]> git.apps.os.sepia.ceph.com Git - ceph.git/commitdiff
osd: EC optimizations correct pwlc after PG split
authorBill Scales <bill_scales@uk.ibm.com>
Thu, 5 Jun 2025 10:17:06 +0000 (11:17 +0100)
committerAlex Ainscow <aainscow@uk.ibm.com>
Tue, 1 Jul 2025 12:03:29 +0000 (13:03 +0100)
When a PG splits the log entries are divided between the two PGs,
this can result in PWLC refering to log entries in the other PG.
Rollback PWLC after the split so it is not further advanced that
the most recently completed log entry.

Non-primary shards can be missing log entries and may rollback
PWLC too far because of this, however this does not matter
because a split occurs at the start of a peering cycle and these
shards will be updated with the correct PWLC from the primary
shard later in the peering cycle when they are activated.

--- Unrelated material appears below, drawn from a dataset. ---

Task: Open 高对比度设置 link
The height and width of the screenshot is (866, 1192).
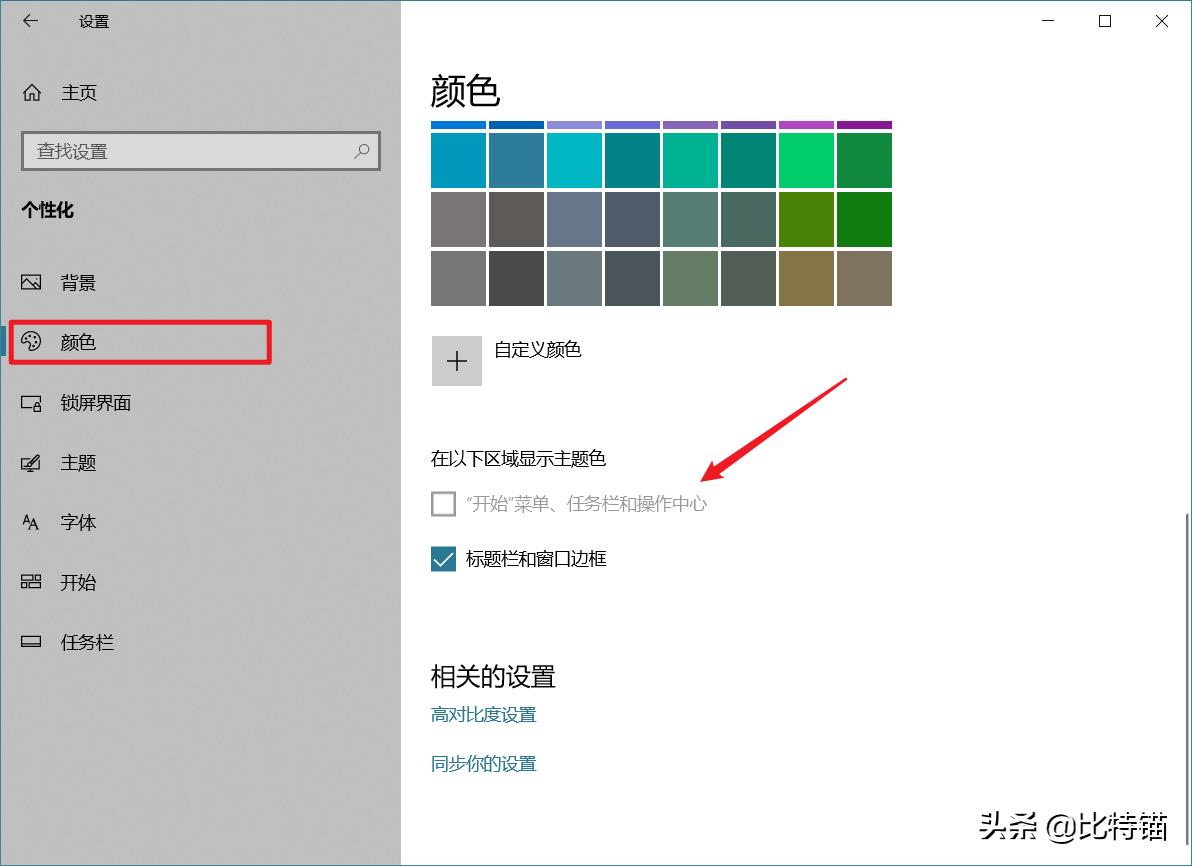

Signed-off-by: Bill Scales <bill_scales@uk.ibm.com>
src/osd/PGLog.h
src/osd/PeeringState.cc

index 90f123993c3f6af12929915bea88104881023126..c829f0534898312b04debb4e8274cbef40c581bd 100644 (file)
@@ -335,6 +335,30 @@ public:
       unsigned split_bits,
       IndexedLog *target);
 
+    void split_pwlc(pg_info_t &info) {
+      eversion_t previous_version;
+      if (rollback_info_trimmed_to_riter == log.rend()) {
+       previous_version = tail;
+      } else {
+       previous_version = rollback_info_trimmed_to_riter->version;
+      }
+      // When a split occurs log entries are divided between the two PGs,
+      // this can leave pwlc refering to entries that are no longer in this
+      // PG log. Update pwlc so it is not beyond the last entry in the log.
+      // Non-primary shards which don't have a full log may rollback pwlc
+      // too far, but this will get corrected by the primary shard when
+      // activating shards later in peering.
+      for (auto & [shard, versionrange] : info.partial_writes_last_complete) {
+       auto &&[old_v,  new_v] = versionrange;
+       if (new_v > previous_version) {
+         new_v = previous_version;
+         if (old_v > new_v) {
+           old_v = new_v;
+         }
+       }
+      }
+    }
+
     void zero() {
       // we must have already trimmed the old entries
       ceph_assert(rollback_info_trimmed_to == head);
@@ -918,6 +942,10 @@ public:
     }
   }
 
+  void split_pwlc(pg_info_t &info) {
+    log.split_pwlc(info);
+  }
+
   void merge_from(
     const std::vector<PGLog*>& sources,
     eversion_t last_update) {
index 959f5cb023e2133fe9f67de3dacb644ee5c2fec7..8cad271b8b7d1a873f49342fcabf3c777966c8e8 100644 (file)
@@ -3603,7 +3603,10 @@ void PeeringState::split_into(
 
   child->info.last_user_version = info.last_user_version;
 
+  // fix up pwlc - it may refer to log entries that are no longer in the log
   child->info.partial_writes_last_complete = info.partial_writes_last_complete;
+  pg_log.split_pwlc(info);
+  child->pg_log.split_pwlc(child->info);
 
   info.log_tail = pg_log.get_tail();
   child->info.log_tail = child->pg_log.get_tail();